Félix Guattari — Chaosmosis: An Ethico-Aesthetic Paradigm (1992, trans. 1995)

Guattari’s final major work, developing the concept of chaosmosis — an osmotic, productive relationship with chaos as the source of new existential territories and modes of being. Against both the romantic glorification of chaos and the modernist drive to impose order, Guattari proposes that the threshold between chaos and complexity is where genuine creativity and subjectification occur.

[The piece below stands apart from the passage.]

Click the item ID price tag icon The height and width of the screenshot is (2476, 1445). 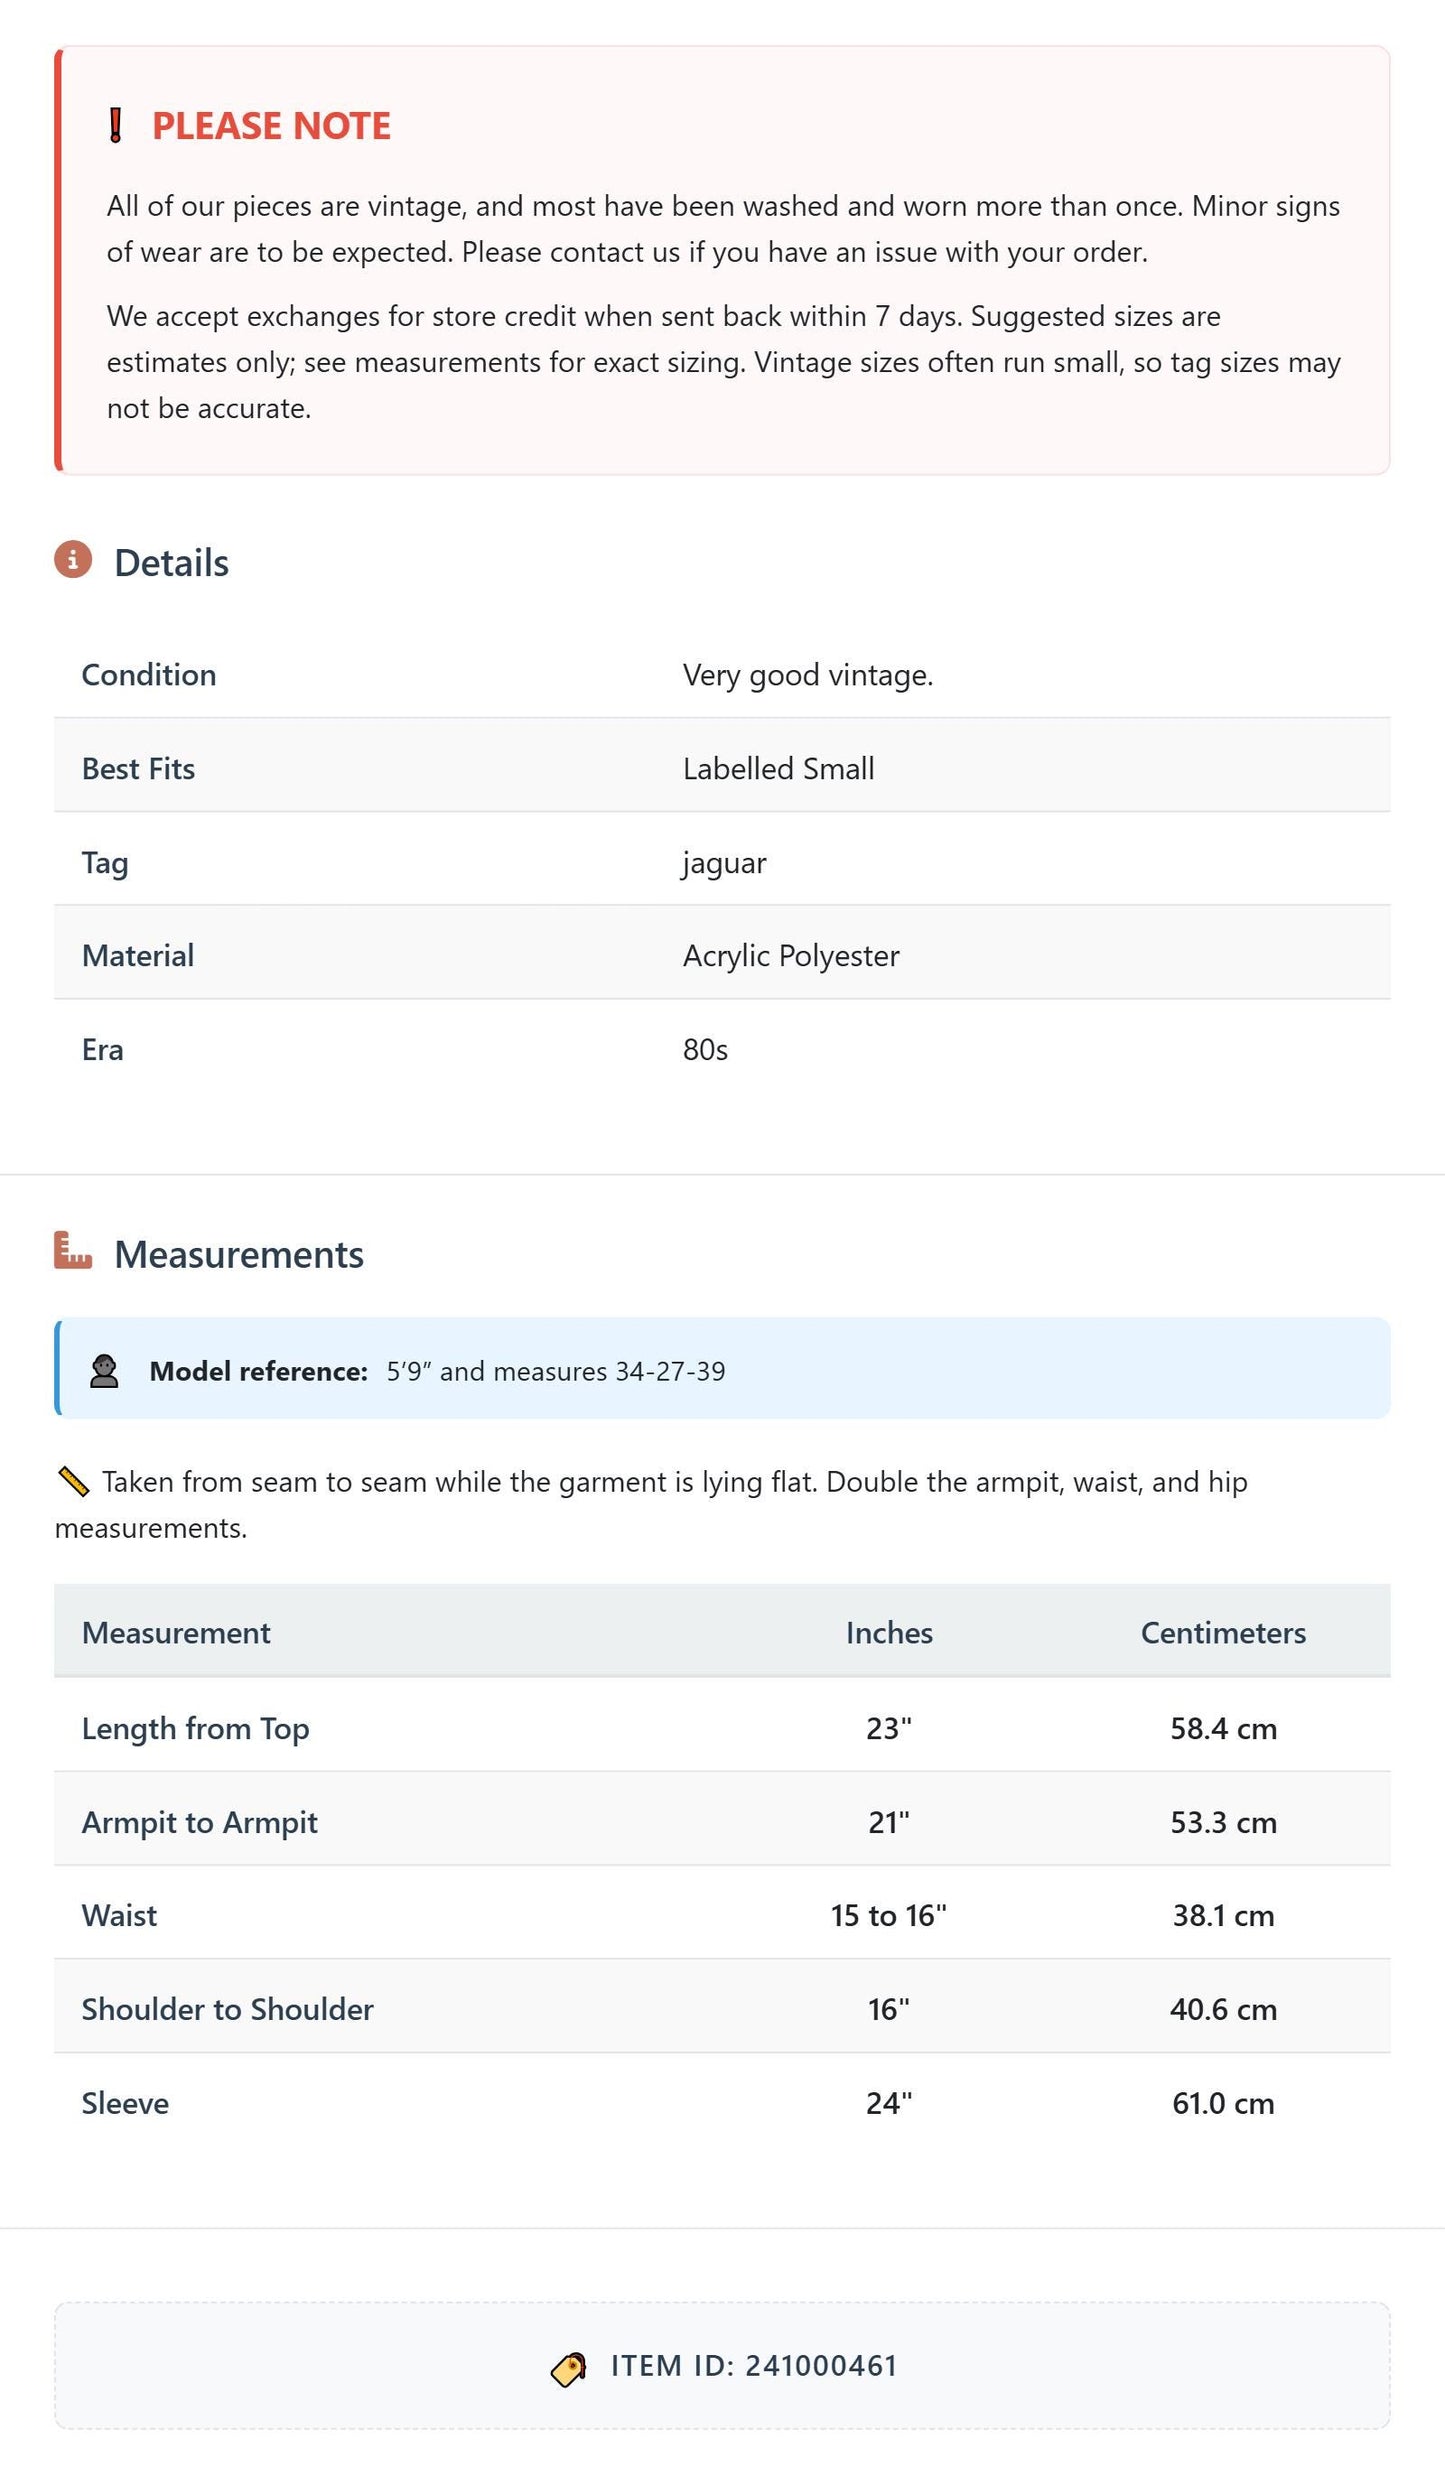pos(569,2367)
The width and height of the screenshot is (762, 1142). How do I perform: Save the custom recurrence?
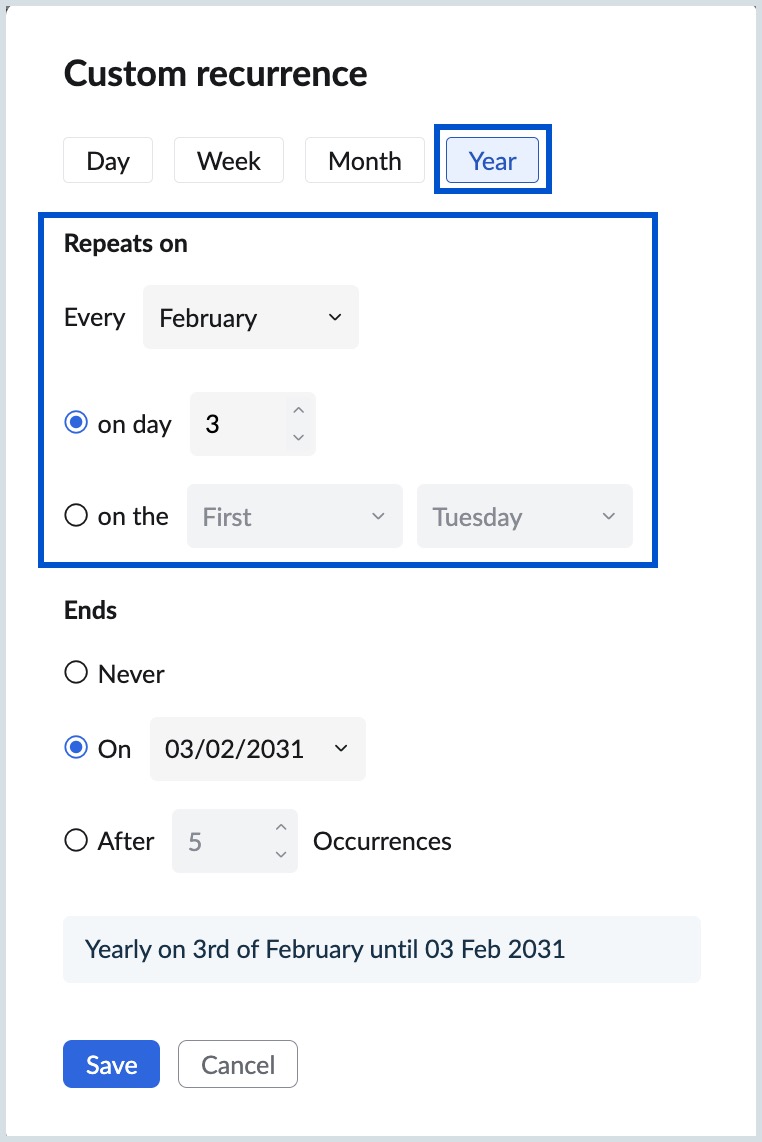[111, 1064]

The book proposes an “aesthetic paradigm” as the successor to both scientific and political paradigms in ethics: rather than applying universal laws (scientific paradigm) or pursuing predefined goals (political paradigm), emancipatory practice is fundamentally about the creation of new possible worlds — new ways of feeling, perceiving, and existing. This is not individualist aestheticism but a theory of collective subjectification through the creation of shared aesthetic territories.

Key concepts:

  • Chaosmosis: productive passage through chaos into new existential territories
  • Existential territories: the lived, affective spaces within which subjectification occurs
  • Heterogenesis: the production of difference through the encounter with chaos — opposed to homogenization
  • Transversality: connections across heterogeneous series that produce new assemblages without unifying them

For OM: Chaosmosis provides the philosophical basis for treating aesthetic practices (free parties, underground scenes, participatory art) as genuinely political — not metaphorically but as primary sites of the production of new forms of life and subjectification.